Into CPS, never to return

CPS, or continuation-passing style, is an intermediate representation for
programs, particularly functional programs. It’s used in compilers for
languages such as SML and Scheme.

In CPS, there are two rules: first, that function/operator arguments must
always be trivial; second, that function calls do not return. From this, a
lot falls out.

In this post, we’ll introduce CPS by building a simple (Plotkin^{) CPS

transform from a small Scheme-like language. We’ll sketch some optimizations on

the IR. Then we’ll look at a couple of the common ways to actually compile the

IR for execution.}

Mini-Scheme

We have integers: 5

We have some operations on the integers: (+ 1 2), (< 3 4) (returns 1 or 0)

We can bind variables: (let ((x 1)) x) / (letrec ...) ?

We can create single-parameter functions^{: (lambda (x) (+ x 1))

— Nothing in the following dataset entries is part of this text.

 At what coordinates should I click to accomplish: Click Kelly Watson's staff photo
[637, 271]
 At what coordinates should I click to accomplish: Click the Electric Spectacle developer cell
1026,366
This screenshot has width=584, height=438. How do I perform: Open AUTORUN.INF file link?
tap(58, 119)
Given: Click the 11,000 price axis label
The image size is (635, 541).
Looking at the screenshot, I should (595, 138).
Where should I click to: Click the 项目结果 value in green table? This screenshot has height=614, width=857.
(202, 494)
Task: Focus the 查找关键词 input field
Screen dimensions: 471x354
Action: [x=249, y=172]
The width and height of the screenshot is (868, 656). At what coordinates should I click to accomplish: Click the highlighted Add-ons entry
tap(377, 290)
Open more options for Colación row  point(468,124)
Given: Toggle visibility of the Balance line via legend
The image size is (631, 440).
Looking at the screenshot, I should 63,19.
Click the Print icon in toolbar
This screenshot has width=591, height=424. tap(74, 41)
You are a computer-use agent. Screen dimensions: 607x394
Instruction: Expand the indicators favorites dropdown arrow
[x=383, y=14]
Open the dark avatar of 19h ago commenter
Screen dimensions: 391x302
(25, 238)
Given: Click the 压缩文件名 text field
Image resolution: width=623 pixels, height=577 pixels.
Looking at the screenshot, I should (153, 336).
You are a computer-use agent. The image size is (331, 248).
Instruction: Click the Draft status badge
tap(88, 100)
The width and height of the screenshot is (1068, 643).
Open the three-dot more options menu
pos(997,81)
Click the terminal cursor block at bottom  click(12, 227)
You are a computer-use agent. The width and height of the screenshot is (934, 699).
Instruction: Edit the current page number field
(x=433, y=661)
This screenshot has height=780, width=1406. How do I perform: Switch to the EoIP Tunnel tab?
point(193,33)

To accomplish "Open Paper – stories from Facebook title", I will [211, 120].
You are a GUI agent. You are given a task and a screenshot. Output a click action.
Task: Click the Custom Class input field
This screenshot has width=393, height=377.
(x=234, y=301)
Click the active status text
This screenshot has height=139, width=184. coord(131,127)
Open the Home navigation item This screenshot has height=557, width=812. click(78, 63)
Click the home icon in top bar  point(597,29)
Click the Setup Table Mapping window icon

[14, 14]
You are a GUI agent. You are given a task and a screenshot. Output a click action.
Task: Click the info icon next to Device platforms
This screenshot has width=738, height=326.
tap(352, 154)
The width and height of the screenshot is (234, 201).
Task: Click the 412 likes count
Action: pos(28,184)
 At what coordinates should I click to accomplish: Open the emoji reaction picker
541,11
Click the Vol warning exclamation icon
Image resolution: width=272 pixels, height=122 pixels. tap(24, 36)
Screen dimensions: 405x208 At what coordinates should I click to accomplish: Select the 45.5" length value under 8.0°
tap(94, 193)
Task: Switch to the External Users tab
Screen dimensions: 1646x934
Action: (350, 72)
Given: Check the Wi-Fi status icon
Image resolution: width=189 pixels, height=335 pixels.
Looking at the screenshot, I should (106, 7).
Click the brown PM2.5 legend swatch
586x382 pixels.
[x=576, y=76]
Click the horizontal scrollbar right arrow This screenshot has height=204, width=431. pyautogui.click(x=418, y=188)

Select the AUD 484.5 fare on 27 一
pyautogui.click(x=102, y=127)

and they can close over variables}

We can call functions: (f x)

We can branch: (if (< x y) x y) (where we have decided to use 0 and 1 as
booleans)

How do I…?

We’re going to implement a recursive function called cps incrementally,
starting with the easy forms of the language and working up from there. Many
people like implementing the compiler both in Scheme and for Scheme but I find
that all the quasiquoting makes everything fussier than it should be and
obscures the lesson, so we’re doing it in Python.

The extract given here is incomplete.